How often does your product/service show up in a user’s day or week?
People don’t buy things every day, but they do want to be entertained daily. Yeay serves both purposes – a marketplace as well as a social platform where someone might come to be entertained. People will open the app every time they have something to sell, which could be a few times a week, or to buy – and in between they will keep checking back in to swipe through the latest videos from brands and influencers they follow, reply to messages, or simply to see who’s engaging with their content.
Impact: how are you doing good and building a better future?
We’re genuinely excited by the teenagers growing up today with so much entrepreneurial ambition and desire to turn their hobbies into a way to make a living. We’re behind them all the way, providing guidance and a platform for them to build something for themselves. We also support young and independent designers and brands, helping them produce quality content and giving them maximum exposure in front of our global audience.
How has the startup scene in Berlin changed?
More than anything it’s caught the attention of the global stage. According to Ernst & Young, Berlin startups raised €2.4 billion in VC funding in 2015 – that’s more than London or Stockholm. Big funds in the US and Asia now have their eyes on Berlin. It’s an exciting time to be here.
What are the pros and cons of launching your startup from Berlin?

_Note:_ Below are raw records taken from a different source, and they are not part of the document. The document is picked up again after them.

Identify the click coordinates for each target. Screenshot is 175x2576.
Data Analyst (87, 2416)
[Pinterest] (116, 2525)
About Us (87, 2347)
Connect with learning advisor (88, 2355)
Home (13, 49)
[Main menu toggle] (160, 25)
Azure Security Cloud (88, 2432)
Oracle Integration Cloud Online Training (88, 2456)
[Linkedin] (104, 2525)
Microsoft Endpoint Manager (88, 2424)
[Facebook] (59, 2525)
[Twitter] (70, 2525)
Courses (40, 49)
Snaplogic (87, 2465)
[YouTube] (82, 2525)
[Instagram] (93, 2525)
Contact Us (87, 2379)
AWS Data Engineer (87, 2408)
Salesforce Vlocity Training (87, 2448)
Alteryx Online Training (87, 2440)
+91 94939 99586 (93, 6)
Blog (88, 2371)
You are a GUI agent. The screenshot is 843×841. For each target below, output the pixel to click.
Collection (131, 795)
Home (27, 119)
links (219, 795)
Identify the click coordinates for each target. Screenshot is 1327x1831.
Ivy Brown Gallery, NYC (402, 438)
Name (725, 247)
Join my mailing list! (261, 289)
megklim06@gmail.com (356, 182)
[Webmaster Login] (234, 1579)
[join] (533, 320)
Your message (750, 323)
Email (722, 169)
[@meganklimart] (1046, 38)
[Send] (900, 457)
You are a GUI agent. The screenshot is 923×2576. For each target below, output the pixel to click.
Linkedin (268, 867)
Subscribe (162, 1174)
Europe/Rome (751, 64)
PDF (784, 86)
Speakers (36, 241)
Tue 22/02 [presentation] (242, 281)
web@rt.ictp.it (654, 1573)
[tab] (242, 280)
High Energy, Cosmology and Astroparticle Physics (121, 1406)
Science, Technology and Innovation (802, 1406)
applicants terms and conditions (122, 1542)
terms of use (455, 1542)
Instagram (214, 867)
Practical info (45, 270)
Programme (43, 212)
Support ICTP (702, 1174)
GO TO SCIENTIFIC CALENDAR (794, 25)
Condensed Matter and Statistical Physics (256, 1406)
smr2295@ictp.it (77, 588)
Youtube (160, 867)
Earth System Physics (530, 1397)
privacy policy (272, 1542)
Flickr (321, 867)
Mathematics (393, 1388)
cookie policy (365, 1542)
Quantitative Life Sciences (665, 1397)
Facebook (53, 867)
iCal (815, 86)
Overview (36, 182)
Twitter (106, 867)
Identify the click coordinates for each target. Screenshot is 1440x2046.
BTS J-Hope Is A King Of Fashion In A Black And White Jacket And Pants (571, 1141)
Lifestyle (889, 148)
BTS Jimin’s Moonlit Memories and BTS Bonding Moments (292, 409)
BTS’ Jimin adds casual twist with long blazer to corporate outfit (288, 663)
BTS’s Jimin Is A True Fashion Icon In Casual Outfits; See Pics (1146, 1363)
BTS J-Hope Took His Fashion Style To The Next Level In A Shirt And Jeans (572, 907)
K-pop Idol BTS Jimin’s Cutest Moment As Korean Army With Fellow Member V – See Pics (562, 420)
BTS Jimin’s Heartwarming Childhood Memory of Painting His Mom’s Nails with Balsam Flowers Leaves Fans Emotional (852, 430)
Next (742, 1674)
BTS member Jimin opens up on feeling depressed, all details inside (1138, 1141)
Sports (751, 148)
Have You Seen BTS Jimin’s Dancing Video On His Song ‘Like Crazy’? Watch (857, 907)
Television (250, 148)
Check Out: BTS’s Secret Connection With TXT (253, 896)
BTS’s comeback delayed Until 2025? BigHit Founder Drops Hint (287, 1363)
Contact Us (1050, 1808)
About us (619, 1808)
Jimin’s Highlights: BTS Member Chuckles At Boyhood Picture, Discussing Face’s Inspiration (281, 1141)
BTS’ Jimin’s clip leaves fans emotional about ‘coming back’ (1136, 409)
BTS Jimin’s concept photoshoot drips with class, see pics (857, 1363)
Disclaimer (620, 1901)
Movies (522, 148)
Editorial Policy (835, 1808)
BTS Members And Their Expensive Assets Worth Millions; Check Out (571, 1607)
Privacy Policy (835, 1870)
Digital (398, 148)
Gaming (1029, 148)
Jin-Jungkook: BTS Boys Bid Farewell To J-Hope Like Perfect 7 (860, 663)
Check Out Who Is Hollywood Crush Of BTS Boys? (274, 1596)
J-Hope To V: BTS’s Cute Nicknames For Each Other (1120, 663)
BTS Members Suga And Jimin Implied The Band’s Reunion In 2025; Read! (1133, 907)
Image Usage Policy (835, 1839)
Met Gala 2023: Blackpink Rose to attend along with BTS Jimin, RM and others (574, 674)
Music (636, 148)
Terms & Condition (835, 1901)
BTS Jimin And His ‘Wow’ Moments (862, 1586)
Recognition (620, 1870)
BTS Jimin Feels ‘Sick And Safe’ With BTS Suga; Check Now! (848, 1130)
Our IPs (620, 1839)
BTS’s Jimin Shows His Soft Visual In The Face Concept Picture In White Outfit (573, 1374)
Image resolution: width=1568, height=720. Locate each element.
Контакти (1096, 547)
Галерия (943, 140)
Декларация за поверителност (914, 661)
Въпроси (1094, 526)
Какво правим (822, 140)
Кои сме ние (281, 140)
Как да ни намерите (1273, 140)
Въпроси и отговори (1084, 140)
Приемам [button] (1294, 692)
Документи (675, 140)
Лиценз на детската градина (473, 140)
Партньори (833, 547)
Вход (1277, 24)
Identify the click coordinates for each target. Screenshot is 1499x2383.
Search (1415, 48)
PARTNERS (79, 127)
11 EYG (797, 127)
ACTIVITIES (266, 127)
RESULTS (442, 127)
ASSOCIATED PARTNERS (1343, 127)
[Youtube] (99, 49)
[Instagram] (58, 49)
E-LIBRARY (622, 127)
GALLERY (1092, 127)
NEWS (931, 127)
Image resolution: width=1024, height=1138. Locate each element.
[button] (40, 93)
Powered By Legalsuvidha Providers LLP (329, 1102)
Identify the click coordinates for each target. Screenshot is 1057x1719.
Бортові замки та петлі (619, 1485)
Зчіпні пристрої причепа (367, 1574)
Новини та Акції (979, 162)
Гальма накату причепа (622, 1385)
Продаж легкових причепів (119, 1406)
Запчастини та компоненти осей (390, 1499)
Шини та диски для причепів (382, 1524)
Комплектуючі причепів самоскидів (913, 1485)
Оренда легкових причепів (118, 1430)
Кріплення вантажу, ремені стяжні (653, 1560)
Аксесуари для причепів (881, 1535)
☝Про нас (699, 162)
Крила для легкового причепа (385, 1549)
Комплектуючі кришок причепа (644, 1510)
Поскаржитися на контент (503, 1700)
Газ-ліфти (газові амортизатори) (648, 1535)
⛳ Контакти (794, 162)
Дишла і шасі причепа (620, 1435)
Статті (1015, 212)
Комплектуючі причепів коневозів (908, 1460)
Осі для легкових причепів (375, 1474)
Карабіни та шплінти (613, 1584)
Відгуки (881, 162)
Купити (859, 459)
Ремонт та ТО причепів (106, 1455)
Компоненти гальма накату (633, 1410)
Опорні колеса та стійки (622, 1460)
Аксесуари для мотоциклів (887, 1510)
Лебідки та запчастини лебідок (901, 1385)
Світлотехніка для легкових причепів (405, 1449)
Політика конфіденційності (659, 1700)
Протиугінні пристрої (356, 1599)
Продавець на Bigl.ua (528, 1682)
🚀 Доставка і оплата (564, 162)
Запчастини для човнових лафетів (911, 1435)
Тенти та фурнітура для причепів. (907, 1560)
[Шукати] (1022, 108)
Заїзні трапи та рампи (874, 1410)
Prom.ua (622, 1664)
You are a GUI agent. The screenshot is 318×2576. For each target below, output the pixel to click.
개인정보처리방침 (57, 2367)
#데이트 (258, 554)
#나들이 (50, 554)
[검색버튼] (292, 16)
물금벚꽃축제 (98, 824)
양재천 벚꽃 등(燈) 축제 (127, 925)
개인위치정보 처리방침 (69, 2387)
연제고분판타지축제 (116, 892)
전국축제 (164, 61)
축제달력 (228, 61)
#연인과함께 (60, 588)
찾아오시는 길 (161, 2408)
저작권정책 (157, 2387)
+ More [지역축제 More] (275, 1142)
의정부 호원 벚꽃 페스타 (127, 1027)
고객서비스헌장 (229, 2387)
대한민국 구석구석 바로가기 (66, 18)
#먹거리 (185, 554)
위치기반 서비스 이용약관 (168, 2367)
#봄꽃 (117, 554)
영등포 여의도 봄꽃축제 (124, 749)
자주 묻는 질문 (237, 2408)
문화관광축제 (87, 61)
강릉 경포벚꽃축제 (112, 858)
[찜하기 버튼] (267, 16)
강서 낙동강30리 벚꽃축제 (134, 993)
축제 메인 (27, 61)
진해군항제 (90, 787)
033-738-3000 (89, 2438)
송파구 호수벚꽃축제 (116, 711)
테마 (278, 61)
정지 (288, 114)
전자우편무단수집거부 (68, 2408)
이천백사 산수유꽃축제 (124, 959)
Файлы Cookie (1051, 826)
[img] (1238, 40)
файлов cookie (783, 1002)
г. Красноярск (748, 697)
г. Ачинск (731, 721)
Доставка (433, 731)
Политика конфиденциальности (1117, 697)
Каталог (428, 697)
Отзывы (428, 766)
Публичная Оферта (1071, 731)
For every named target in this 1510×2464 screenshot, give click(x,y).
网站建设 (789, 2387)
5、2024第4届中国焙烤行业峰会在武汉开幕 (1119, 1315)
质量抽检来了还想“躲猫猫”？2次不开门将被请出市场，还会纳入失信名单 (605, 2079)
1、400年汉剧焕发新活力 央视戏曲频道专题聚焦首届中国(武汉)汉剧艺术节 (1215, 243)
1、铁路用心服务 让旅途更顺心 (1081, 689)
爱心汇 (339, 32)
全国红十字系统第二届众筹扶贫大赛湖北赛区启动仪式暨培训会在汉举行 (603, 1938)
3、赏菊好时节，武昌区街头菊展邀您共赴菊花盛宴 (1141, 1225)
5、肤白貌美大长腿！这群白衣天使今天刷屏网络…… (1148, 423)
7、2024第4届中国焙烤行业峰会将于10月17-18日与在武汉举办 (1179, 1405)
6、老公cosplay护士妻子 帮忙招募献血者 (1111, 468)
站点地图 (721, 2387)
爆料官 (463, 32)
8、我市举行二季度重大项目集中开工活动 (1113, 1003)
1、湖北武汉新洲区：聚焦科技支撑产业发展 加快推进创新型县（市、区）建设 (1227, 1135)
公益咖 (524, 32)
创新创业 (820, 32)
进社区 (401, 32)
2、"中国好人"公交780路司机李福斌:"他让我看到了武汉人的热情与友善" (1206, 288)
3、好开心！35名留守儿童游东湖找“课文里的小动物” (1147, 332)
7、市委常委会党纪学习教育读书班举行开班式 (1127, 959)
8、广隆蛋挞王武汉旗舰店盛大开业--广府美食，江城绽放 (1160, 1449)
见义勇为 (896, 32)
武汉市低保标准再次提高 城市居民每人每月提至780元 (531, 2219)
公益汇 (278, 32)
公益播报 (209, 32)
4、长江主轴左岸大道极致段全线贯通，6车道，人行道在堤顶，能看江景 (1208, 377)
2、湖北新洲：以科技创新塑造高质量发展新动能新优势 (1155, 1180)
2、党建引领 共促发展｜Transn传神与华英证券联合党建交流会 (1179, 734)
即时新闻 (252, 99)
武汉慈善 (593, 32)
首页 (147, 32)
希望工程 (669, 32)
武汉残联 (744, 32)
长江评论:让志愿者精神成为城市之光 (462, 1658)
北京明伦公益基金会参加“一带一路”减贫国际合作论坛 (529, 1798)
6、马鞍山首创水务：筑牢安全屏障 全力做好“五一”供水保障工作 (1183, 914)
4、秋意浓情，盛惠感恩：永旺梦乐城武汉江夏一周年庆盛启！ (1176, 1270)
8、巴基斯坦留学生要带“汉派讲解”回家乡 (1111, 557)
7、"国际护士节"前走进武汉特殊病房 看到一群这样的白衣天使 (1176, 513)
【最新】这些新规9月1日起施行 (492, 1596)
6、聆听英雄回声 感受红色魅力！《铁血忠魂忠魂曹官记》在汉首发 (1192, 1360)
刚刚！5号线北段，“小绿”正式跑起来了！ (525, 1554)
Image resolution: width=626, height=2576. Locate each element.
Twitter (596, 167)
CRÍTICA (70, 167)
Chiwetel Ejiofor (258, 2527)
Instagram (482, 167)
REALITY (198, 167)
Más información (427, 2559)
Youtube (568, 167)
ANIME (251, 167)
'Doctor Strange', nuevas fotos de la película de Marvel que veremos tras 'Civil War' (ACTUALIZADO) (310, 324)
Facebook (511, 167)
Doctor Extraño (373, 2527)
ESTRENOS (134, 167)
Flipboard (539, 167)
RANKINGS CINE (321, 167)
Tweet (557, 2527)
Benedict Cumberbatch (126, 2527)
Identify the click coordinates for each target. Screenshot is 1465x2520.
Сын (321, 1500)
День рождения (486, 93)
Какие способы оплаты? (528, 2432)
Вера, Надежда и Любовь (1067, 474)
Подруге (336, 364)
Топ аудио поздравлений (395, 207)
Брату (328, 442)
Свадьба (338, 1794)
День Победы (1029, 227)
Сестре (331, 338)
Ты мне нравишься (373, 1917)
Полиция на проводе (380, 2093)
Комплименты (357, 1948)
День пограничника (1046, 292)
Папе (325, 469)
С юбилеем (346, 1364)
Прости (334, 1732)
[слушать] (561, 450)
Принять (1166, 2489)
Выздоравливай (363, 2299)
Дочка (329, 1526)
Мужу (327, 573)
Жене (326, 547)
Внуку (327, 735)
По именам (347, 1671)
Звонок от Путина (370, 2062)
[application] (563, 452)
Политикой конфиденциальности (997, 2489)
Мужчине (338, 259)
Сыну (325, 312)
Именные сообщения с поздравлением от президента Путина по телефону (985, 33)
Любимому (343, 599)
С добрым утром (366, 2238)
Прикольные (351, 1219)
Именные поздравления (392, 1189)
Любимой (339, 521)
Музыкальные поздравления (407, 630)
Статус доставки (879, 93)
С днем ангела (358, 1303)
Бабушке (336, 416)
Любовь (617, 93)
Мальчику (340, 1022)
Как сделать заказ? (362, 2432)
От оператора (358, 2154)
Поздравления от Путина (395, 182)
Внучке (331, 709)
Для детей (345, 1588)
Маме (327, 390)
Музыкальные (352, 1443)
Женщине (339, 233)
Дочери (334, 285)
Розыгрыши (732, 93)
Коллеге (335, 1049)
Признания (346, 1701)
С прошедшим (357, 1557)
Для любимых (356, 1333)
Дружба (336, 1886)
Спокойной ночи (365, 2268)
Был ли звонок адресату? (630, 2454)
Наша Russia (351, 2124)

Berlin is a hub for tech startups and has a strong creative heritage. There’s still a sense of the underground in this city, a raw creativity that perhaps comes from all the artists that originally moved here and set up studios when cities like London and Brooklyn got too pricey. That’s attractive to talent – people move from all over the world to work here, and we can see it right here at Yeay. There are 36 people in our team from more than 16 different countries.
Bonus Question: Anything else that we need to know about you?
Reid Hoffman said that if you are not embarrassed by the first version of your product, you’ve launched too late. I don’t think that commandment is quite true anymore, especially when dealing with teens. If you’re a video app, they expect it to be as good as YouTube from the start. Social – as good as Instagram, and commerce – as good as Amazon. YEAY is all of those elements in one product. We’ve got limited budget and resources – but we’re working hard to meet those expectations!
Yeay was featured in “The Hundert Vol. 10 – Startups of Berlin“, October 2017.